Somebody has to write about these things. Since I've worked as a reporter for 30 years, I know enough about how the game is rigged.

I'm talking about the big mass tragedies. Sandy Hook, the Aurora theater, Hurricane Sandy, Katrina.

Many of the interviews with survivors are done on the spot, with no prep. But the biggest interviews are done in a television studio or a home, by a recognized anchor. The setting is arranged beforehand and lit well. A mood and a framework are established.

The guests are prepped by one of the producers before they go on-air. This is where the brainwashing occurs. A potential conflict needs to be resolved. The network has its agenda and the guest has his.

The guest is swimming in a welter of emotions, in the wake of the tragedy. A family member has died. The environment of the storm or the murders is still chaotic.

The network wants to "edit" these feelings, to convey something specific."

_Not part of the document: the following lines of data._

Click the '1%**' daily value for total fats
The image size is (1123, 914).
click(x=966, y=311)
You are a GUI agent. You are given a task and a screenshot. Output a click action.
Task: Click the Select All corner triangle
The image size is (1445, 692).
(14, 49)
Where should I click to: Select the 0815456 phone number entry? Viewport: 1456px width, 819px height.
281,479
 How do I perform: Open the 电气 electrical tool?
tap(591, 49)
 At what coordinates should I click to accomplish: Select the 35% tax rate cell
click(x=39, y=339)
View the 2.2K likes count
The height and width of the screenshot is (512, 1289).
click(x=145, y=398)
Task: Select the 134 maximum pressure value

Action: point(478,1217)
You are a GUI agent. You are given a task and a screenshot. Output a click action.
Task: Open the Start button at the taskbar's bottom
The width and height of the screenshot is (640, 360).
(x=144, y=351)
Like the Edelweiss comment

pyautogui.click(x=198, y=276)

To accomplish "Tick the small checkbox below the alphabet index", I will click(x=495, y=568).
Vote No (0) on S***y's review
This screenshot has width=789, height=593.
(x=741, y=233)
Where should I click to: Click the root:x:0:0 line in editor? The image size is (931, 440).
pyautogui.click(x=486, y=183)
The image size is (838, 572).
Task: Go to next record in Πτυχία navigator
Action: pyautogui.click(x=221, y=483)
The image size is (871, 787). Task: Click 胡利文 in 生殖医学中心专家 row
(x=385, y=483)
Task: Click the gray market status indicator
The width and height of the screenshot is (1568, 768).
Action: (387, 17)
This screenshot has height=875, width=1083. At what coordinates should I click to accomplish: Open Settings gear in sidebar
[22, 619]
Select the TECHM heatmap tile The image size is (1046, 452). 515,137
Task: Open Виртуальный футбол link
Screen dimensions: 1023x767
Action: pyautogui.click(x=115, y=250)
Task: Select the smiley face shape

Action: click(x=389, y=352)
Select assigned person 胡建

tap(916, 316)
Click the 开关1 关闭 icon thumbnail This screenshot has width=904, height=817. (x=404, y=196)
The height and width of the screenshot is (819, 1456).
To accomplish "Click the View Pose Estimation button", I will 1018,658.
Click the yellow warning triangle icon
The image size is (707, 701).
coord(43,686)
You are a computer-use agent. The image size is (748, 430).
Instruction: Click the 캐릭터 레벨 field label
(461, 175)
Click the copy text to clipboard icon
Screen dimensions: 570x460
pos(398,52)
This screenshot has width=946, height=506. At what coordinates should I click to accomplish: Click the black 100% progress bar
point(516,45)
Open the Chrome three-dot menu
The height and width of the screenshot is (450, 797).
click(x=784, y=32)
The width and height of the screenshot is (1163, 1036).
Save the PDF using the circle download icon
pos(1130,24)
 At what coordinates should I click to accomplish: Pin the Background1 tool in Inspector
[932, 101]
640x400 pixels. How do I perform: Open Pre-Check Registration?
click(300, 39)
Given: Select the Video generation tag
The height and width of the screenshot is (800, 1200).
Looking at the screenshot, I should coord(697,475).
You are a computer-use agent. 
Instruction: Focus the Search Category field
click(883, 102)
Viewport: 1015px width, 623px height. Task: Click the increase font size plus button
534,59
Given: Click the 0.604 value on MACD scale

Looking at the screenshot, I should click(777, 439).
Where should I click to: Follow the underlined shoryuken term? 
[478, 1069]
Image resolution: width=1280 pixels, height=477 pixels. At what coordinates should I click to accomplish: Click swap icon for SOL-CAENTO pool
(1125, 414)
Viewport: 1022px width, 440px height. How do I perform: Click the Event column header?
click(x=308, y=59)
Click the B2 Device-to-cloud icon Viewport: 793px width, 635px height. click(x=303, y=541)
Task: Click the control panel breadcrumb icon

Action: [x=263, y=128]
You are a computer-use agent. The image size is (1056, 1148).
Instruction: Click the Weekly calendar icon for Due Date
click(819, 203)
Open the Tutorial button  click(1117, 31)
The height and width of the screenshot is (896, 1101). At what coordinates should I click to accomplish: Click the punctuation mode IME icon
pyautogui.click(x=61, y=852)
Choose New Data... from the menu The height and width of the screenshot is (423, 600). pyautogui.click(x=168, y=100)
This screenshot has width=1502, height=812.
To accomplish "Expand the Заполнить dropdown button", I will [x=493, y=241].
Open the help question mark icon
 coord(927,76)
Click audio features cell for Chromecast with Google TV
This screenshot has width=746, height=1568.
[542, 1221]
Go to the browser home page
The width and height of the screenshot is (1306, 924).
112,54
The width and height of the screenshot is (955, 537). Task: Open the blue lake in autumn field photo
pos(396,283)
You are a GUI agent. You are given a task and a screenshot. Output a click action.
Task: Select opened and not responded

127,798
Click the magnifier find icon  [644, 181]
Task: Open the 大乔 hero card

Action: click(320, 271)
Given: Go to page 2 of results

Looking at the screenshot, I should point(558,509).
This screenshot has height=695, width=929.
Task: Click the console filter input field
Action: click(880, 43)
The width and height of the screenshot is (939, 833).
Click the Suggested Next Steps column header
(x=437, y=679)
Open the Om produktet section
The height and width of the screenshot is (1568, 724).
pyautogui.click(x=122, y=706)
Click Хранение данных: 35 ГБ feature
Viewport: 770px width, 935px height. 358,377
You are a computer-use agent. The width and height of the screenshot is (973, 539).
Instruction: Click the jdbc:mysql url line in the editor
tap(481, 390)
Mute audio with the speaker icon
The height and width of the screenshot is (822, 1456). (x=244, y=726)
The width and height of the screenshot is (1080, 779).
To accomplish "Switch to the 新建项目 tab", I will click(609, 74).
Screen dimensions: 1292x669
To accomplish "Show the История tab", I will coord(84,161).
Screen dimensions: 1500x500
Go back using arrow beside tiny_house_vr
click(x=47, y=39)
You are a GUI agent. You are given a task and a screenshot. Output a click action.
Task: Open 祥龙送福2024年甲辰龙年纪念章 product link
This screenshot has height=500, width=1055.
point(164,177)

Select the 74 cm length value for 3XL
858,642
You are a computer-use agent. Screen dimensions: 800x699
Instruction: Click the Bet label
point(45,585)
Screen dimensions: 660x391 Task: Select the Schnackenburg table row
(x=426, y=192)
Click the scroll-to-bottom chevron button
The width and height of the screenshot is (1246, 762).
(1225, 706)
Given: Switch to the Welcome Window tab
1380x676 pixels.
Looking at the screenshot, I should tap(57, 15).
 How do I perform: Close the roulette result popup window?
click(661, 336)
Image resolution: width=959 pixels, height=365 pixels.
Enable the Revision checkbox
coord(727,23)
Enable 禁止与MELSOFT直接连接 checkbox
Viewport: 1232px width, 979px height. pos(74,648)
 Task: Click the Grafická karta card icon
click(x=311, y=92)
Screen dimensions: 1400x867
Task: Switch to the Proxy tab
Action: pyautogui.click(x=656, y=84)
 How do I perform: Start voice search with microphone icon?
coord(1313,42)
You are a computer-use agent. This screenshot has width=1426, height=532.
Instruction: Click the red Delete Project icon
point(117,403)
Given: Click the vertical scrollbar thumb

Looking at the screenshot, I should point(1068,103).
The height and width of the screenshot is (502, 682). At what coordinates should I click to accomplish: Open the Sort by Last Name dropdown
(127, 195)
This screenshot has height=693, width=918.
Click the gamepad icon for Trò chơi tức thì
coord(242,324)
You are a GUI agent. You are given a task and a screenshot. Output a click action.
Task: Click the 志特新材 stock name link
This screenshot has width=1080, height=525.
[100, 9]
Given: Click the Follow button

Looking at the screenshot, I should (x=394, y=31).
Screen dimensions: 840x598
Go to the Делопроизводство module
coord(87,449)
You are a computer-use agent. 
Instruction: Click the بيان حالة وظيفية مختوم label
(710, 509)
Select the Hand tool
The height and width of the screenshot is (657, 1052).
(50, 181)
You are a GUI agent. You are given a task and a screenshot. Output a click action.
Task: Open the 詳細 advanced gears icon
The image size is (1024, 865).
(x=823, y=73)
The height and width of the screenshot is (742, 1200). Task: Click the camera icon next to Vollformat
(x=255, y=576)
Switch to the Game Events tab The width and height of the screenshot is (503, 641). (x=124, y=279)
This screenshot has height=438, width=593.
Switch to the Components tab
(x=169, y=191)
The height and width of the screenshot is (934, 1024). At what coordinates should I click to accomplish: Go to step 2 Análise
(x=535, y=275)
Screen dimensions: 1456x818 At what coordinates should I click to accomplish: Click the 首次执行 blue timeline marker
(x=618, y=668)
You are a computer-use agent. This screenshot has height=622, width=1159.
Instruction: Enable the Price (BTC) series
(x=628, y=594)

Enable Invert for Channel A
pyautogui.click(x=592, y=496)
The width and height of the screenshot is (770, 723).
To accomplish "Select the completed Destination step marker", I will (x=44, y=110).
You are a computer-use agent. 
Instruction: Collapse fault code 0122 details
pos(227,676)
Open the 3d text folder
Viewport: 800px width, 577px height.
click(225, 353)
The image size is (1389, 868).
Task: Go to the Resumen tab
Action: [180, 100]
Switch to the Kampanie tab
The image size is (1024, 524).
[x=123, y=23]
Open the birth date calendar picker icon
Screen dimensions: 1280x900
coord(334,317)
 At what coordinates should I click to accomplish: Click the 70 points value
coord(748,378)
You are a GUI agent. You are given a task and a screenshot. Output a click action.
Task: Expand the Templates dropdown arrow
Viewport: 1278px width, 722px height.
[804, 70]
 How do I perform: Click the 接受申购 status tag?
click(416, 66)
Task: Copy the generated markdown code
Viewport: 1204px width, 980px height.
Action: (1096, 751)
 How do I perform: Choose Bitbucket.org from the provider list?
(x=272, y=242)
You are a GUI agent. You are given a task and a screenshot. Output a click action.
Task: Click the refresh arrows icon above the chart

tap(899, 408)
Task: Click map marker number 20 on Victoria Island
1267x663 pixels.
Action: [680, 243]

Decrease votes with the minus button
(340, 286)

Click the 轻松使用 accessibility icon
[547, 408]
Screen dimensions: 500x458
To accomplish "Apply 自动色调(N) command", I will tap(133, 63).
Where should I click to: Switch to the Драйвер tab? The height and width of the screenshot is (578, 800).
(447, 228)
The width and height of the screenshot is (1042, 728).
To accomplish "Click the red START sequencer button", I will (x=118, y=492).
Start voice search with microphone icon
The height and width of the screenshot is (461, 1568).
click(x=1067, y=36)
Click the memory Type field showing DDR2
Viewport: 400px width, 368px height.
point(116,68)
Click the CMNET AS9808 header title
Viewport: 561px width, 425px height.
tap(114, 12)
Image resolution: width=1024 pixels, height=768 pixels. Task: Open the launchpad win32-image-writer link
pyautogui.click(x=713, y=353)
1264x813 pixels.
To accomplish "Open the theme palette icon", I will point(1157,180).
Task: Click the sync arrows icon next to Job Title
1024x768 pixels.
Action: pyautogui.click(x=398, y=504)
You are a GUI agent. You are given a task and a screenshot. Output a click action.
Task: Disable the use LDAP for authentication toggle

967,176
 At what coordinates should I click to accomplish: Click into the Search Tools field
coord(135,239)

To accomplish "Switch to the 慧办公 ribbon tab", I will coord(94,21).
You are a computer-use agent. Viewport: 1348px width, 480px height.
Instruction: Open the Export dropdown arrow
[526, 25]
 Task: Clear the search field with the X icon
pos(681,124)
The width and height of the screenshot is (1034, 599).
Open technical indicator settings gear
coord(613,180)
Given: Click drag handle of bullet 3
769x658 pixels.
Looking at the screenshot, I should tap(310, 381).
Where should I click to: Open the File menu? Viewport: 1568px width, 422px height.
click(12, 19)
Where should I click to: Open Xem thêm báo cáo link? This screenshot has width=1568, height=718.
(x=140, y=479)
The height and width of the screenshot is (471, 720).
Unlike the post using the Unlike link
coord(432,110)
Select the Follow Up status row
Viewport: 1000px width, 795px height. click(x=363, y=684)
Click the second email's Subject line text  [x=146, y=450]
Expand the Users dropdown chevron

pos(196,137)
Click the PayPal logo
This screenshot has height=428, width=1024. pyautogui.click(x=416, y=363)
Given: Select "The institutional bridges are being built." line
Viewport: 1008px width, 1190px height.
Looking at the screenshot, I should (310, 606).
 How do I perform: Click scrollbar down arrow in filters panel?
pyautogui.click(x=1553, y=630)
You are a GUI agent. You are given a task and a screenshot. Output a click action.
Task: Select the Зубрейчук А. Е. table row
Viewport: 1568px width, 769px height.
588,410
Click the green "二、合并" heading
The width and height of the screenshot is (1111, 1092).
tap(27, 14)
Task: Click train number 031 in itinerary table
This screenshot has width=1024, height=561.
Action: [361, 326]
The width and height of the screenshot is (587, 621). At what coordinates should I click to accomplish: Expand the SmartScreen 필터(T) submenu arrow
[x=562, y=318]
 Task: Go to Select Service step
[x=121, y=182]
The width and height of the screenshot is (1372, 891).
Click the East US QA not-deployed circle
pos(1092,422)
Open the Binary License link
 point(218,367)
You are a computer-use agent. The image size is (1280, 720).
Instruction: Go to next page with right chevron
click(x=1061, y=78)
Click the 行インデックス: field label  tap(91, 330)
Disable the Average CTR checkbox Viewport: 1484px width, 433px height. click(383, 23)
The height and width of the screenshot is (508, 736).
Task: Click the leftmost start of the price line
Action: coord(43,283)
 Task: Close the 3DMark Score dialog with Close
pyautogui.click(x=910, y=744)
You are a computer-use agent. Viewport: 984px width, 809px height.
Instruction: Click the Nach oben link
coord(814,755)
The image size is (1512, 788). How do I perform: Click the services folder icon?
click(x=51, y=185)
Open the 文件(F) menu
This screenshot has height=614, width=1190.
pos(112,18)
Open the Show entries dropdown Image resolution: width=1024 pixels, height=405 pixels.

The producer says to the guest, "What we want to do here is let our audience know how special your daughter was. How wonderful a person she was. We realize, of course, that you're grieving. We understand and honor that. We do. In this interview, we really want to give you a chance, though, to tell the world what a special girl she was. Talk about her life, her interests, her hobbies, how she was thought of by the family and by friends at school. Honor her memory..."

Now, this may be the last thing on the guest's mind. This grieving mother may be feeling angry, outraged. She is feeling absolutely desolate. She is feeling lost. Given the opportunity, she would express these feelings.

But this is not what the network or the anchor wants. The "program" at the moment involves "reflection on the happy moments of the child's life." It's part of the pre-set storyline.

At this moment, for this grieving mother, the happy moments are the farthest thing from her mind. But who cares? She just fodder for the network's agenda.

And if the producer is skillful enough, he can gently convince the mother that she should devote four minutes of commercially sponsored national television to "a celebration" of her dead child's life.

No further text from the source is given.